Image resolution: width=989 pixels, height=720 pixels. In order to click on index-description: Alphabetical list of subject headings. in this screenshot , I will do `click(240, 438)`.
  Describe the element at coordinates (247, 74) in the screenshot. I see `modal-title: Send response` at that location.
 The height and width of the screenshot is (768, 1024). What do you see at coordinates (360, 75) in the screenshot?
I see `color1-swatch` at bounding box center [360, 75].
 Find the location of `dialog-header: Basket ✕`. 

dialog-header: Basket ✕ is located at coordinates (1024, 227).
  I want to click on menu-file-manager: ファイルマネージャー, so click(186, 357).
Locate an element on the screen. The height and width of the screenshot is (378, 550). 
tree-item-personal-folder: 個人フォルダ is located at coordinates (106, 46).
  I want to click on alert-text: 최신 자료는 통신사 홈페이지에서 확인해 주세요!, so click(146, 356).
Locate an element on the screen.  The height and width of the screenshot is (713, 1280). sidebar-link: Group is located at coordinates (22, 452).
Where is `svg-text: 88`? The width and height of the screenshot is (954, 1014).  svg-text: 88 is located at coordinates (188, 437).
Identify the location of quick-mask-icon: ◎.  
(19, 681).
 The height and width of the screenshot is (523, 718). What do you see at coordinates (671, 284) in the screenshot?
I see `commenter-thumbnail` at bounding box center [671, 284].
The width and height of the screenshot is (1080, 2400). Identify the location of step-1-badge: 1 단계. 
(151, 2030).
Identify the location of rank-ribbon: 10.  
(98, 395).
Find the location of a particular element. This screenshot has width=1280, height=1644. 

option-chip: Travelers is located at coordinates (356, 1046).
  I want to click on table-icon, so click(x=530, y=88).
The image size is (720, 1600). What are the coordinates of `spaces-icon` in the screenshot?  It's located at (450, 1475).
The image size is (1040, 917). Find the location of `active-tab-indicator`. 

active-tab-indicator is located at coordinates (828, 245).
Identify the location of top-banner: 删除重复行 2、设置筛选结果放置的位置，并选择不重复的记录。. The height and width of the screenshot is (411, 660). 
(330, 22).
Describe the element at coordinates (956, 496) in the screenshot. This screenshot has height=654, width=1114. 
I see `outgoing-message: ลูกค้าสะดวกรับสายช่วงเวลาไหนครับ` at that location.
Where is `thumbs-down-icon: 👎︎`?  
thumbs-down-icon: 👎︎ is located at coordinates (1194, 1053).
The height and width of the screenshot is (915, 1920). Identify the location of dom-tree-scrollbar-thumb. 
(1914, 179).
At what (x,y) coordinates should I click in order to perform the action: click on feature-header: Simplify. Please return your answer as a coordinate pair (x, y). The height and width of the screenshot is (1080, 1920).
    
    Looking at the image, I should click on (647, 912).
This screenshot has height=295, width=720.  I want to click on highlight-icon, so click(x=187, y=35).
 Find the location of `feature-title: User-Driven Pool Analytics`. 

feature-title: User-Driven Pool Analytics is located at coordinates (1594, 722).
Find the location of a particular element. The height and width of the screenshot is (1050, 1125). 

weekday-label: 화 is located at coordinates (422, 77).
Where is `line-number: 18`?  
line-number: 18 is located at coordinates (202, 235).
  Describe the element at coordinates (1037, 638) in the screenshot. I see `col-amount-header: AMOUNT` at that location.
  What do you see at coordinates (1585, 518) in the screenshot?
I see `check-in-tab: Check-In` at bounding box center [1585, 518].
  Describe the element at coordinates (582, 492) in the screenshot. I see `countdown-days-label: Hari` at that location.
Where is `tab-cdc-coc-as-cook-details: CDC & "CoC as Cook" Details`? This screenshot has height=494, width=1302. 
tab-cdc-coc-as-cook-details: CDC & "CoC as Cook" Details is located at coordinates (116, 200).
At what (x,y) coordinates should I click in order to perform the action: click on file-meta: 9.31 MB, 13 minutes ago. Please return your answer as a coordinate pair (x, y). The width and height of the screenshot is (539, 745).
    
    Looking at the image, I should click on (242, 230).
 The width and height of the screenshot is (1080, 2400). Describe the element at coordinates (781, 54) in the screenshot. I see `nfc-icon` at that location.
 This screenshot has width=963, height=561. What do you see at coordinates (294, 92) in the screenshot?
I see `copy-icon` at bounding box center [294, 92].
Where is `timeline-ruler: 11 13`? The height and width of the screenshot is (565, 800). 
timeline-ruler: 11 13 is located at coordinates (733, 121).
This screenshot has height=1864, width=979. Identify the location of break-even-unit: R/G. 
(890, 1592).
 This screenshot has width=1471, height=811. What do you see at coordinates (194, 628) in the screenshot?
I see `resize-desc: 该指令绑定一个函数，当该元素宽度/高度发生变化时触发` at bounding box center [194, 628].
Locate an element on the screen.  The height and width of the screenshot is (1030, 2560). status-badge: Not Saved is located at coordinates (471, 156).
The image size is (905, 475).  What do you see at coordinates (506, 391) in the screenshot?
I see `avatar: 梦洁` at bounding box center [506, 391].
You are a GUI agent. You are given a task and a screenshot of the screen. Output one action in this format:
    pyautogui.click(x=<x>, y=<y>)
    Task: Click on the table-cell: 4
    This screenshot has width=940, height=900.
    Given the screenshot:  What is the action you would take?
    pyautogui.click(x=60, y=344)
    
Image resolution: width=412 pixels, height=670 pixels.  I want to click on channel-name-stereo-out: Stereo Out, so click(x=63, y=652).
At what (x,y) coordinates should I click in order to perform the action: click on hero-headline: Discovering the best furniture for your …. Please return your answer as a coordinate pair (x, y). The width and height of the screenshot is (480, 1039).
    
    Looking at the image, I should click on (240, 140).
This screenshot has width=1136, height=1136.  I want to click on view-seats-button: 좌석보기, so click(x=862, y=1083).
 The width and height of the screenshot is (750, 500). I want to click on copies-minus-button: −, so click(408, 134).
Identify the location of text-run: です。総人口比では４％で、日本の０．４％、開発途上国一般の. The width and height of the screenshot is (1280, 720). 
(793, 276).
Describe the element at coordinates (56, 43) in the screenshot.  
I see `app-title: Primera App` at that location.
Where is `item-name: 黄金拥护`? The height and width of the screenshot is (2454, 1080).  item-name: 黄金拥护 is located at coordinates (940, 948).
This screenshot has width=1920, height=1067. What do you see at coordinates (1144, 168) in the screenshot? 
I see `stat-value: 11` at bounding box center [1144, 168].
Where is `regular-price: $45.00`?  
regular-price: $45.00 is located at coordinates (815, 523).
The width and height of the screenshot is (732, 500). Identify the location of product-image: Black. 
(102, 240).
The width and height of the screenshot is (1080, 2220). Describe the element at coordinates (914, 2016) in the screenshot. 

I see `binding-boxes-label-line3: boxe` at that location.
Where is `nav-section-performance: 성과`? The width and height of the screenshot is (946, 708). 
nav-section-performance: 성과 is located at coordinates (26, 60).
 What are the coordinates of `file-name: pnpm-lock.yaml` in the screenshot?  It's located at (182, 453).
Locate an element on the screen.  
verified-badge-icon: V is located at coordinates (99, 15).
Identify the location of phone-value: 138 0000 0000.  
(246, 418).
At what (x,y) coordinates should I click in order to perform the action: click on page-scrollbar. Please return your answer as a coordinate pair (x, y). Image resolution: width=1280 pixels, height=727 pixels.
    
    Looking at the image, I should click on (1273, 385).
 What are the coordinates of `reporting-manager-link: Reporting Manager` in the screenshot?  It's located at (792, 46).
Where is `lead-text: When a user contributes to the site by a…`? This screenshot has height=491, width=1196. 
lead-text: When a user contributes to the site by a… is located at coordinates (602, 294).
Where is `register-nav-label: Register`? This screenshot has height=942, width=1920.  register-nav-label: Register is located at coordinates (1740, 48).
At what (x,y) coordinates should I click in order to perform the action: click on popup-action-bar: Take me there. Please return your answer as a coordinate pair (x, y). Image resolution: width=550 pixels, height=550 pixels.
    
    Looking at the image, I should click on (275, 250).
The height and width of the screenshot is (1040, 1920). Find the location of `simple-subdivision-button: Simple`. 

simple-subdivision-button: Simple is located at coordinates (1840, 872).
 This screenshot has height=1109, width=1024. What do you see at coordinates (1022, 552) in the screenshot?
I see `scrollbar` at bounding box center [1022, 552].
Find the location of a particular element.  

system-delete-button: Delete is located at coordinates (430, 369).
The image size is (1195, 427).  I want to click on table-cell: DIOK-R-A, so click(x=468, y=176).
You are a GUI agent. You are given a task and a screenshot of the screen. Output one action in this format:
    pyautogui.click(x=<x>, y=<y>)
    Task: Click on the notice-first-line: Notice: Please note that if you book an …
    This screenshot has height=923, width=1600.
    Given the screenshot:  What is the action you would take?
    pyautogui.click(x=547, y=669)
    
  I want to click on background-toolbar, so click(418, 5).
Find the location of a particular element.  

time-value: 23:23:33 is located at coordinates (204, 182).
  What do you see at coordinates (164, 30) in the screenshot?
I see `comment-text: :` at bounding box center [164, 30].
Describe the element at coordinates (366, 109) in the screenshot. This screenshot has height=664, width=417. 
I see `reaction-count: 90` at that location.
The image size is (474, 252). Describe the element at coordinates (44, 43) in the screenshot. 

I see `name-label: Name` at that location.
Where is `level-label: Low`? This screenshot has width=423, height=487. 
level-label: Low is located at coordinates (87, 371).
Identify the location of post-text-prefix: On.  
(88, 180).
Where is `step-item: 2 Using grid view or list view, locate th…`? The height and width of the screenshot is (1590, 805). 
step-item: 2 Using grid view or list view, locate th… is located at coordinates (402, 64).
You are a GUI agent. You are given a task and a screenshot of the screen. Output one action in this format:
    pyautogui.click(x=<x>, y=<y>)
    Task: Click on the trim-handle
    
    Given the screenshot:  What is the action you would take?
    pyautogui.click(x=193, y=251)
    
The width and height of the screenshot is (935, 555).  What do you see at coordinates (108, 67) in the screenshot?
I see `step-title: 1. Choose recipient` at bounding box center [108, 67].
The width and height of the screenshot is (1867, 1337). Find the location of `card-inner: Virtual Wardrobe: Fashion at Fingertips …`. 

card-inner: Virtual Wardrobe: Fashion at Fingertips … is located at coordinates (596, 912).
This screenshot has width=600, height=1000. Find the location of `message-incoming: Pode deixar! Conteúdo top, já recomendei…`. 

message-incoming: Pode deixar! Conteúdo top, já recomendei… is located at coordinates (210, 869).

> WORK TASK
Count the lines in the data above that contain the word "Using", matching case exactly, and reply with the number only.

> ANSWER SPACE
2